The Dolichol Pathway of Protein Glycosylation in Rat Liver. Evidence that GTP Promotes Transformation of Endogenous Dolichyl Phosphate into Dolichylpyrophosphoryl-N-acetylglucosamine in Stripped Rough Microsomes

Abstract

Tunicamycin, an antibiotic which inhibits the transfer of N-acetylglucosamine 1-phosphate to dolichyl phosphate, was used to decide whether or not, in stripped rough microsomes incubated with UDP-N-acetylglucosamine and GDP-mannose in the absence of detergent, the earliest effect of GTP in core glycosylation of proteins is to enhance synthesis of dolichylpyrophosphoryl-N-acetylglucosamine [Dol-PP-GlcNAc] from endogenous dolichyl phosphate, or to transform this monoglycoside derivative into dolichylpyrophosphorylchitobiose.
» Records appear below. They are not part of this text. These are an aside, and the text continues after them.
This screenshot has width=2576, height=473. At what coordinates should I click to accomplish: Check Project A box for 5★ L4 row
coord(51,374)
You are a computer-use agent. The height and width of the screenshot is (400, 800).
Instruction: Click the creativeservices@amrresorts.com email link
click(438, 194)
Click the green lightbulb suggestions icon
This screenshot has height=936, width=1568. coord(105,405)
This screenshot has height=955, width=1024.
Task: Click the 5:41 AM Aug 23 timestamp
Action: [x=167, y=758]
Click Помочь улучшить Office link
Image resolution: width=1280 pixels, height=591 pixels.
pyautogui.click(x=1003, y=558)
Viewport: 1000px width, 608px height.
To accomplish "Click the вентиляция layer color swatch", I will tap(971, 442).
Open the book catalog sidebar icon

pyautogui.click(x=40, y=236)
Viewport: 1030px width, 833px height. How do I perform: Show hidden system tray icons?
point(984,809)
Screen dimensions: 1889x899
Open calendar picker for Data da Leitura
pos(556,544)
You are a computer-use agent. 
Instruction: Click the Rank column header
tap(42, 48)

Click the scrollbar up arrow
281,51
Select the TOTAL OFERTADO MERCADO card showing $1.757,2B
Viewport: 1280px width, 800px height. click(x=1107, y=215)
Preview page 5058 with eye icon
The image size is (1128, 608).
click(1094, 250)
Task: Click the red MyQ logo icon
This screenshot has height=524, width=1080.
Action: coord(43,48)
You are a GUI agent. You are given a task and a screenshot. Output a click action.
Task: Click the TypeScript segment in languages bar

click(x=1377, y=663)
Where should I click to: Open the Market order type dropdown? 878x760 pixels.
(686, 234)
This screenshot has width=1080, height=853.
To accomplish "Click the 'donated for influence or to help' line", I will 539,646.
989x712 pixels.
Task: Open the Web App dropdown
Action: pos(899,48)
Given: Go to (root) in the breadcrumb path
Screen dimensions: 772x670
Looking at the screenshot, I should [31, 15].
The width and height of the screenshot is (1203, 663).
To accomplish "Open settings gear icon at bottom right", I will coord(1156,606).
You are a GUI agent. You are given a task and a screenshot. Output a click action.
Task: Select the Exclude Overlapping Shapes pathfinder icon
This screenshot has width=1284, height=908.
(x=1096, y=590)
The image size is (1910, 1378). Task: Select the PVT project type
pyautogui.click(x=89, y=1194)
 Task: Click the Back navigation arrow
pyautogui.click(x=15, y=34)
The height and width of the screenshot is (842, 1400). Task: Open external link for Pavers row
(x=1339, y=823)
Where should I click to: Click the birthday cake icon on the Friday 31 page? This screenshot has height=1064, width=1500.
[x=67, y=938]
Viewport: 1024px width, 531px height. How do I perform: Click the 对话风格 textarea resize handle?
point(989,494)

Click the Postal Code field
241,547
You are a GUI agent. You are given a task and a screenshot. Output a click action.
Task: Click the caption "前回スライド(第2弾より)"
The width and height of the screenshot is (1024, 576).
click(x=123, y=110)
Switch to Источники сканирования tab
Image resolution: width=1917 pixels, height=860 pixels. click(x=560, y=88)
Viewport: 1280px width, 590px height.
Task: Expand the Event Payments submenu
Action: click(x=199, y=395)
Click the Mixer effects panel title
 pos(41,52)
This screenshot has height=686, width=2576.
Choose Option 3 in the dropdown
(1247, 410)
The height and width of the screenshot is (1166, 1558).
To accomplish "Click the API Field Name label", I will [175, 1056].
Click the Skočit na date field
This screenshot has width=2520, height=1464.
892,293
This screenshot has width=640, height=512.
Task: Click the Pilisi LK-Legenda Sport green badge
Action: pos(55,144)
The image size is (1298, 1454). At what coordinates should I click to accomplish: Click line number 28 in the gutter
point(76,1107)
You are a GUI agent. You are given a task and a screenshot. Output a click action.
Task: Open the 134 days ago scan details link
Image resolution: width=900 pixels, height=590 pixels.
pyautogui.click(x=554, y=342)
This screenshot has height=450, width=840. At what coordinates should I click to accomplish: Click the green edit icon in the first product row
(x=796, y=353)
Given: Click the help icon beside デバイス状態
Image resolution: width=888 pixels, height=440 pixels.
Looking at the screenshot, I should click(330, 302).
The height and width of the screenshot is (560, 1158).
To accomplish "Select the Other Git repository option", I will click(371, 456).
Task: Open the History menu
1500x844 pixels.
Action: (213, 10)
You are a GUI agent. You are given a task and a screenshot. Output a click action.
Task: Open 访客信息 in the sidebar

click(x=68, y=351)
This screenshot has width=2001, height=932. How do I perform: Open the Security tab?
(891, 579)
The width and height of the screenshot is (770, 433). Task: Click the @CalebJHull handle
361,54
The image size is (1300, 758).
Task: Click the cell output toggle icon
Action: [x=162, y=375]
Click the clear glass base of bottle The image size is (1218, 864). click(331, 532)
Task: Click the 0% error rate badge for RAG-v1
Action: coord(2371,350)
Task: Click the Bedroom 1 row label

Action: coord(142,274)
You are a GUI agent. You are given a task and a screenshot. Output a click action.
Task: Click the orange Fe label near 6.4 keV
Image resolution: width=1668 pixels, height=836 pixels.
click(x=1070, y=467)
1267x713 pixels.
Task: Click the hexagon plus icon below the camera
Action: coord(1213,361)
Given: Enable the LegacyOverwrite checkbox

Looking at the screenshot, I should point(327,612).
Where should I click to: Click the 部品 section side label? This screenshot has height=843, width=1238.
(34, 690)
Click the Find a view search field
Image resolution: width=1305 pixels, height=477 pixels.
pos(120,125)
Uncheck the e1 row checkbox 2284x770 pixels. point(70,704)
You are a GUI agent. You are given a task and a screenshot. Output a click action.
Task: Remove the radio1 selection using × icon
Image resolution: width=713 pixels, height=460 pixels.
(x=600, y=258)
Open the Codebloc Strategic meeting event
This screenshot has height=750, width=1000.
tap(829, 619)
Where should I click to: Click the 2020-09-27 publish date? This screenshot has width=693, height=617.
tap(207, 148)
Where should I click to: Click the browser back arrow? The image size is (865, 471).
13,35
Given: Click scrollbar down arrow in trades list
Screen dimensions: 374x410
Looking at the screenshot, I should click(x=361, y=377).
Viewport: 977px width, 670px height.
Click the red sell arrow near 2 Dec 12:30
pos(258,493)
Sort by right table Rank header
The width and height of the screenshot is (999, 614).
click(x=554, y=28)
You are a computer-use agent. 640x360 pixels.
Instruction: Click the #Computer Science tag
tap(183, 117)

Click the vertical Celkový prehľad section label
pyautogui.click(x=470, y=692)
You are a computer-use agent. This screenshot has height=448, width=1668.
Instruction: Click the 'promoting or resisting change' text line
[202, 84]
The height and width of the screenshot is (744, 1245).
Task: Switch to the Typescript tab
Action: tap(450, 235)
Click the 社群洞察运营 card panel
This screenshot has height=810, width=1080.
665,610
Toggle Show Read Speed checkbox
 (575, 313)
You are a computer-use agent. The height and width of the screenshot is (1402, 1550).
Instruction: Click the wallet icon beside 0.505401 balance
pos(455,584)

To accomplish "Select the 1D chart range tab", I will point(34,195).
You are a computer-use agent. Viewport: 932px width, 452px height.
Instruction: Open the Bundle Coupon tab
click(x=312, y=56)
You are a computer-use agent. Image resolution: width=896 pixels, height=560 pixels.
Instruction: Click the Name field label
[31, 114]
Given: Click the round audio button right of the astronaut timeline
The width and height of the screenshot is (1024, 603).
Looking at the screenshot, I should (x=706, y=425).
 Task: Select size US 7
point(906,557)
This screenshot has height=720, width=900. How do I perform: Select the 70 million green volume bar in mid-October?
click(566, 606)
The presence of tunicamycin in the reaction medium annihilates incorporation of N-acetylglucosamine and mannose into all kinds of glycoside derivative of dolichyl pyrophosphate, whereas dolichylphosphorylmannose is then formed in greater amount. Incorporation of N-acetylglucosamine into protein was also abolished; that of mannose was considerably reduced. Other experiments showed that transfer of N-acetylglucosamine 1-phosphate is the only reaction of the lipid intermediates pathway that becomes limiting after addition of tunicamycin in the GTP-stimulated system. GTP probably enhances the transformation of endogenous dolichyl phosphate into Dol-PP-GlcNAc and leads to the complete assembly of dolichol-linked oligosaccharides which become ultimately transferred to protein. Triton X-100 increased the amount of dolichol glycosylated and markedly raised the ratio of labeled dolichylpyrophosphorylchitobiose to Dol-PP-GlcNAc. Such changes being induced by GTP, it is suggested that this nucleotide makes it possible to overcome a structural barrier of rough microsomes.